Do you believe there is a difference? I found this site: http://bookblog.net/gender/genie.php "Inspired by an article and a test in The New York Times Magazine, the Gender Genie uses a simplified version of an algorithm developed by Moshe Koppel, Bar-Ilan University in Israel, and Shlomo Argamon, Illinois Institute of Technology, to predict the gender of an author." You just paste in a sample of text (about 500 words is required), and it tells you if the writer is male or female. I tried four or five prose pieces of mine, and they all come back as "Male". I tried a letter from Emily D. = "Female" Another letter from Virginia W. = "Female" Give it a try with your own samples, or just explain your opinion on the matter. |
Whee, fun, Mark. Although it's a bit confusing.
I tried 3 poems, two blog entries and two prose pieces. Two of three poems came back male, both blog entries came back male and both prose peices came back female. So my final score was 4 - male and 3 - female. I'm pretty happy with that, to be honest. I couldn't tell you why, though, coz I don't know. |
I gave it a 600-word batch of blog entries. It thinks I'm male, but just barely (871 to 837).
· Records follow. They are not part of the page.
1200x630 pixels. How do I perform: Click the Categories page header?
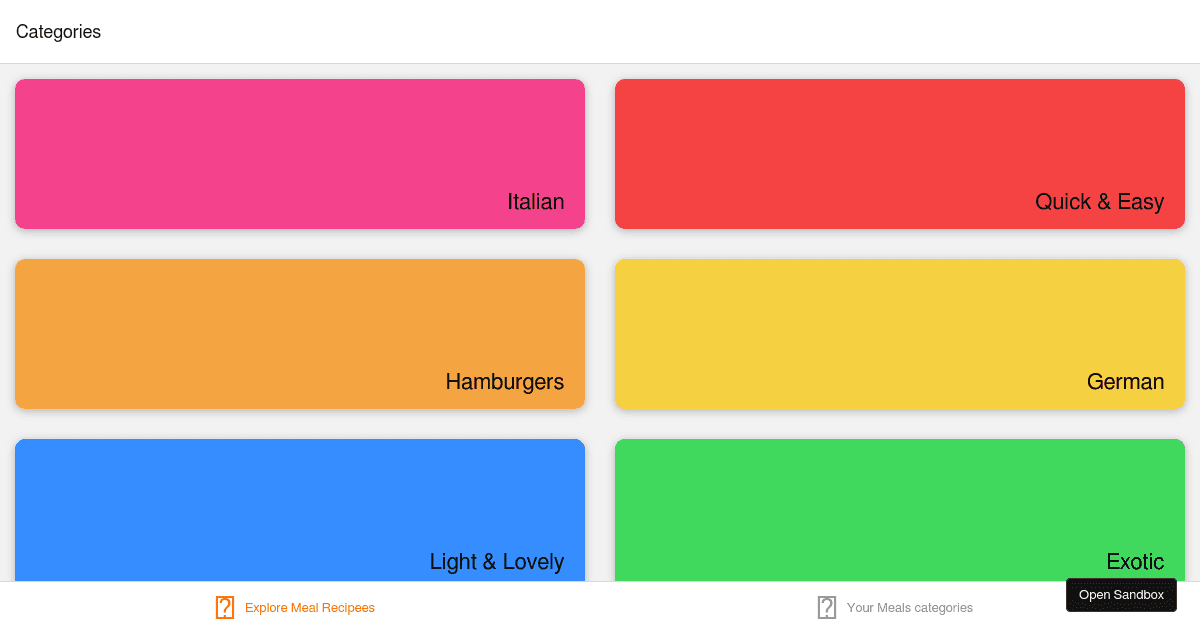point(58,31)
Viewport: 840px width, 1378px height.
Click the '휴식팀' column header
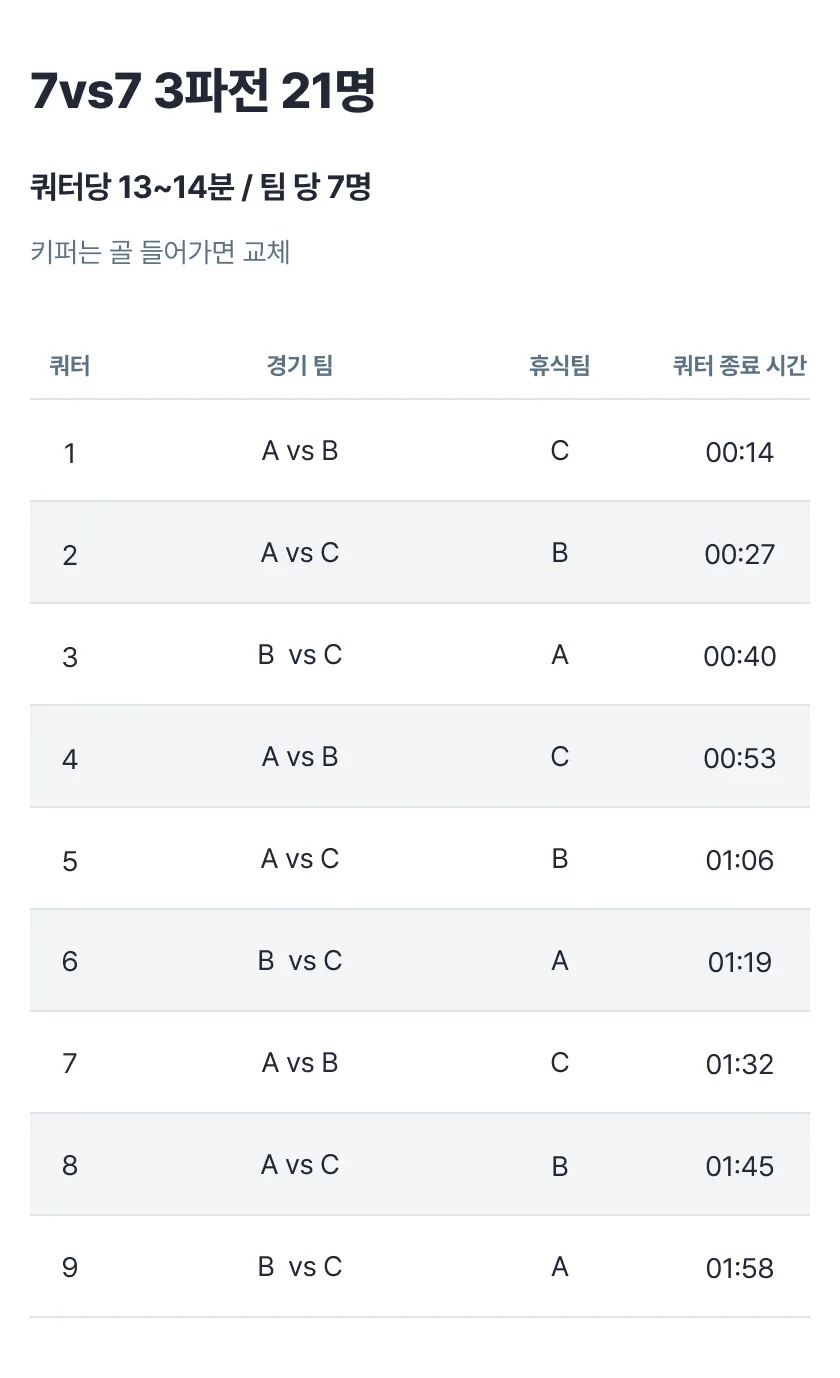point(559,366)
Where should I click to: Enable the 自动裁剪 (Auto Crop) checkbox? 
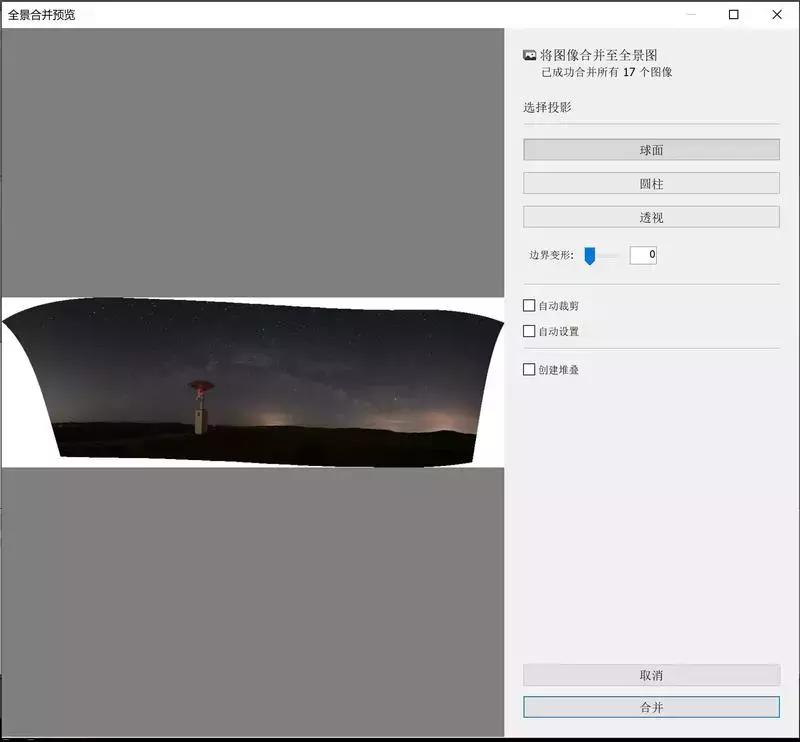click(528, 308)
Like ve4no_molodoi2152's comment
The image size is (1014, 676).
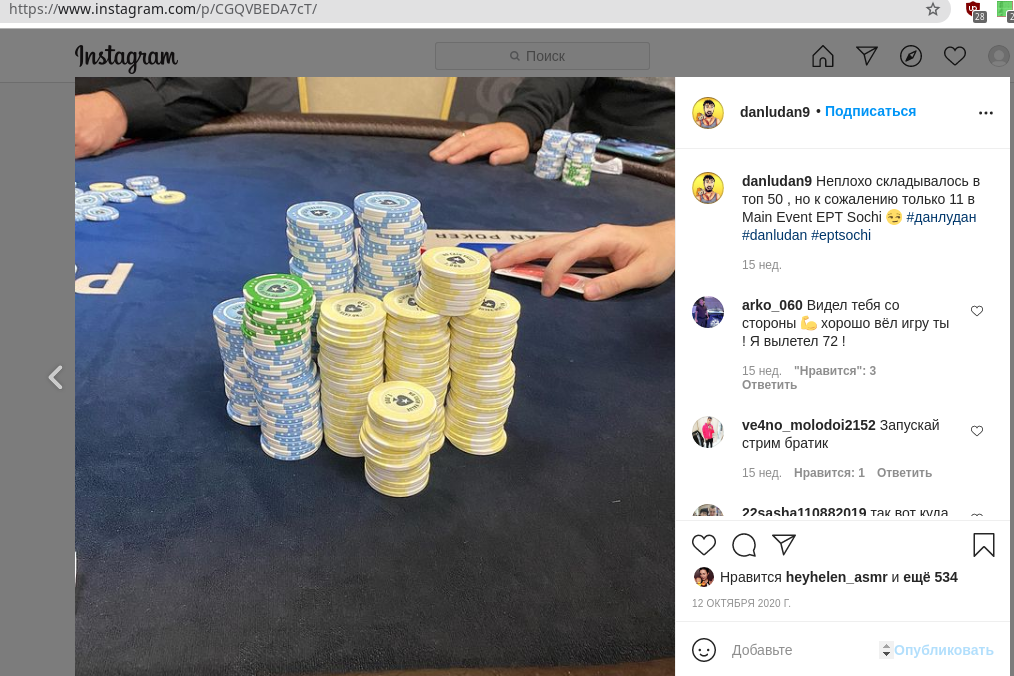(976, 431)
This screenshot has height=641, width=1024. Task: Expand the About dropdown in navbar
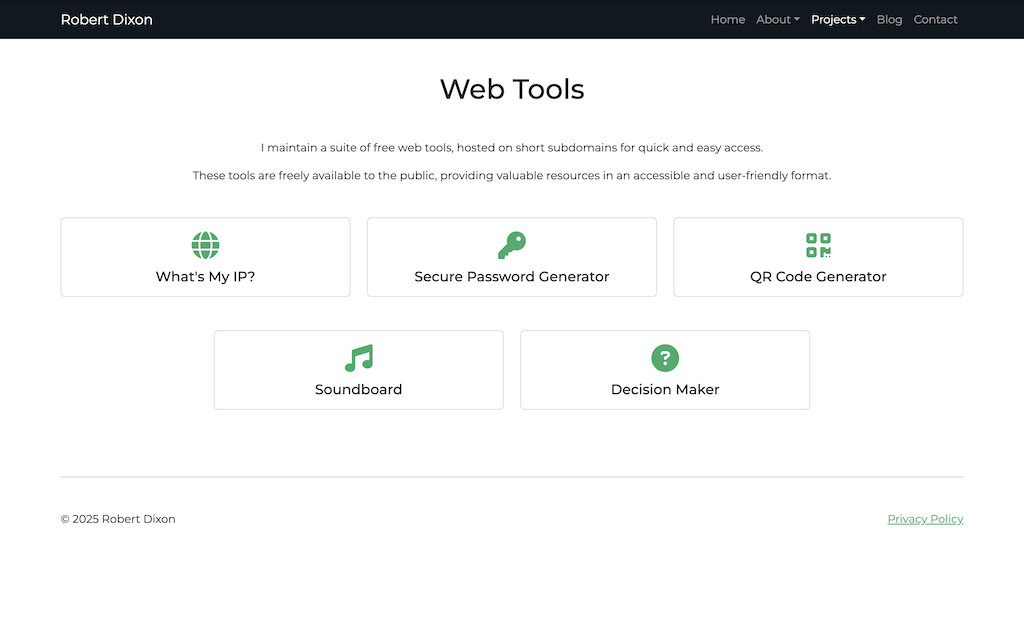[777, 20]

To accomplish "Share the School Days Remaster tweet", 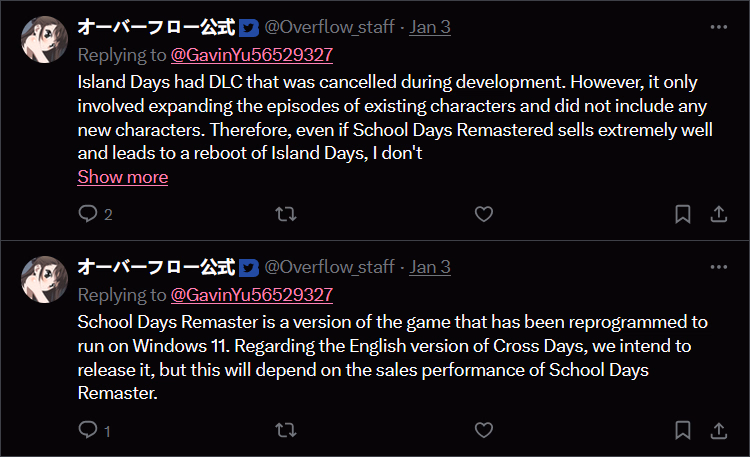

The algorithm seems to be looking only at the uses of particular words, and its patterns look crazy to me. "Is" and "are" are feminine words, but "was" is masculine?? Articles are feminine?? It's way too simplistic. There may well be differences in men's and women's writing styles generally, but I have my doubts that this little tool gets at them. |
Interesting results, Lo and Maryann.
I just tried a Catherine Mansfield short story = "Female" Everything I put in of mine = "Male" (by a long way) But a short story from Joseph Conrad = "Female" Weird. Maryann, I don't think that it's just the presence of those key words, but the frequency with which they are used that determines the gender. Anyway, the site was just a way into the discussion. |
I saw this mentioned in a science magazine some time ago, and recall that the algorithm looks for words and phrases coded in English for interpersonal warmth, coziness, and casualness, and weights these as feminine. The male weighting is for less intimate locutions and 'drier' phraseology. Since reading that I have myself been guessing at the authorship of New York Times articles and other material. I've been right about 75% of the time I think, maybe better.
Allen |
Well, my prose seems to read as pretty strongly male. As for three long, relatively recent poems, two read as male, while the third, the most wistful and presumably "lyrical" of the lot, came back as "female."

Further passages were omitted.